Lisa adds that juries are hard to convince, if the facts are “not what I expected,” jurors may find evidence difficult or hard to believe. Ideas of trafficking often revolve around “human slavery.” This is rhetoric commonly used to describe it, as existence of human slavery is hard to accept and argues for resolution. But another result is that we envision extreme images. Some victims don’t look like you expect them to look.
It’s hard to get juries to agree to things like Maria was “shackled.” Also when it’s a case of trafficking, young girls may have to give an account of sexual activity before an audience — which is difficult and can mean loss of community. She gives an example of a victim who went through the court process and was eventually moved to a new community, but she knew nobody, had no skills, and was in despair. Those in prison had a defined sentence; the victim felt she had received a life sentence. Finally she found work for a victims’ organization.
Mary says that there was a time when prosecutors wouldn’t go forward without the victims. Now the predominant training is that you go forward without the victim. Technology can magnify trauma through technology providing more documentation — screenshots from Craigslist, chat logs, photos — that can further traumatize victim but also evidence is used to corroborate victims account and they don’t have to appear in court.
Q: What are examples where judges don’t give minimum mandatory sentences?
Mary explains that this sometimes occurs in child pornography cases. The reasoning of the court goes like this: ‘I have people in front of me all the time…who have committed rapes.

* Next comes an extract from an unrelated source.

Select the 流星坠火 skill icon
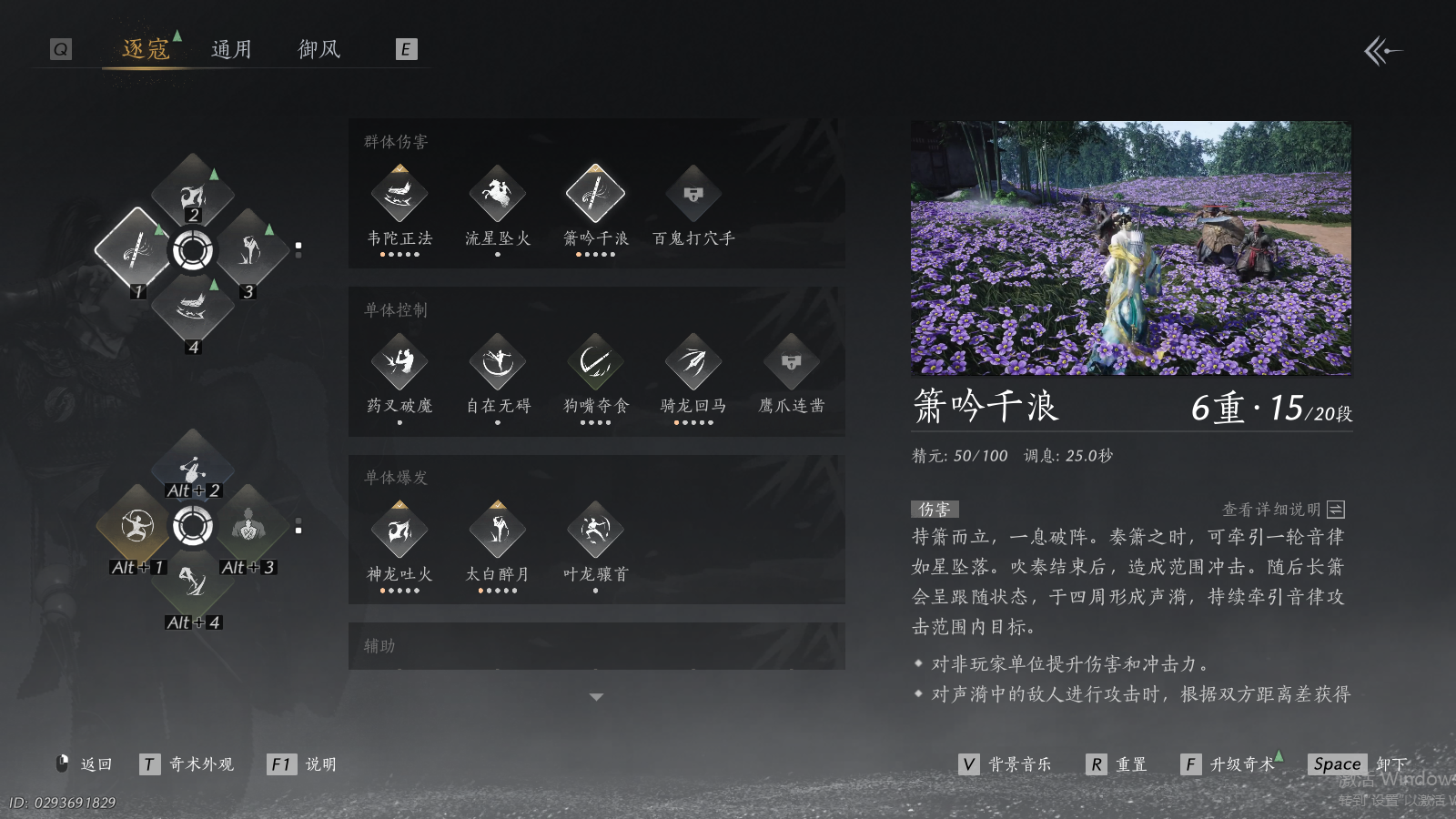The width and height of the screenshot is (1456, 819). tap(497, 194)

This person speaks to not understanding the offense and just looks at pictures.’ The judge may feel that sending the person to prison violates the purpose of the guidelines, and thus not give out even minimum sentences.

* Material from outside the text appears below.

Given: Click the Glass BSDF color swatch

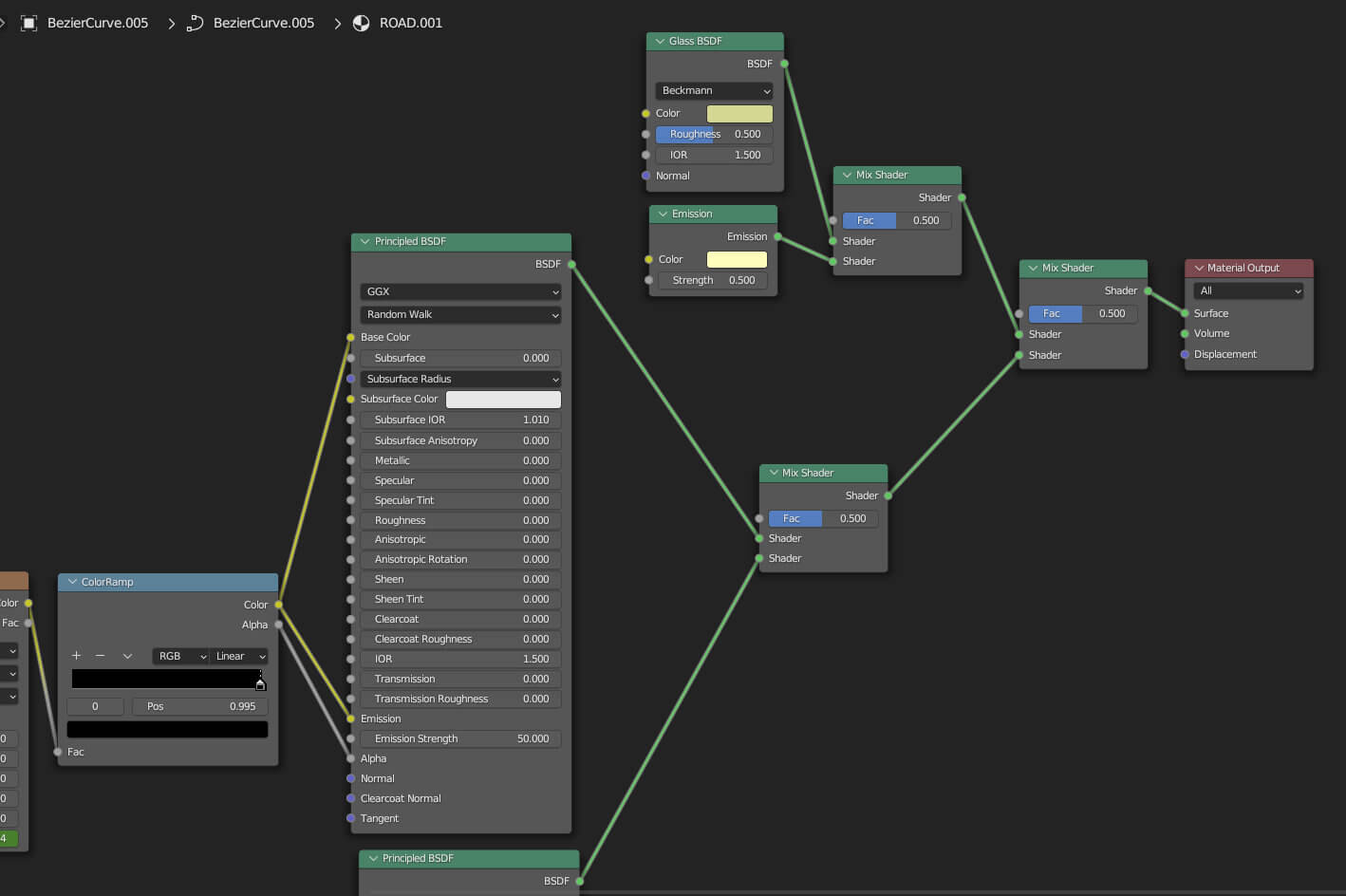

There’s no lobby for child pornography possessors. But there is vocal opposition from the bench when there are so many cases that vary in so many ways — this creates a spectrum and people start to say, this is on the lesser end of the spectrum.
Q: The NY Times had an article on how users of pornography are now made to pay. And that is a good development.
Mary mentions James Marsh from New York on mandatory sentences; there was a time when viewing child pornography was seen as victimless crime. Now that has changed. Yet the courts have not been awarding restitution. This is because it is hard to conceive of awarding damages when the victim does not not know the person who saw the media. But this is a hot issue.
Q: Proceeding from the idea that it’s a crime every time you look at an image of child pornography, it’s not illegal to look at video or images of people killing each other or bombers blowing the public up. Legally, how do these examples correspond to people looking at images of child sex?
First, Mary says this is exactly the argument the pornography industry makes. But obscene speech is not protected speech. In order to make child pornography, you have to commit a crime. And that crime is intensified and re-intensified as that image circulates. This is the rationale of the Supreme Court when it does not include child pornography in its free speech protections.
Kim adds that the circulation of images and media means that it is never “over” for the victim. And that may be one reason why child pornography is given a different status than bomb explosions on video.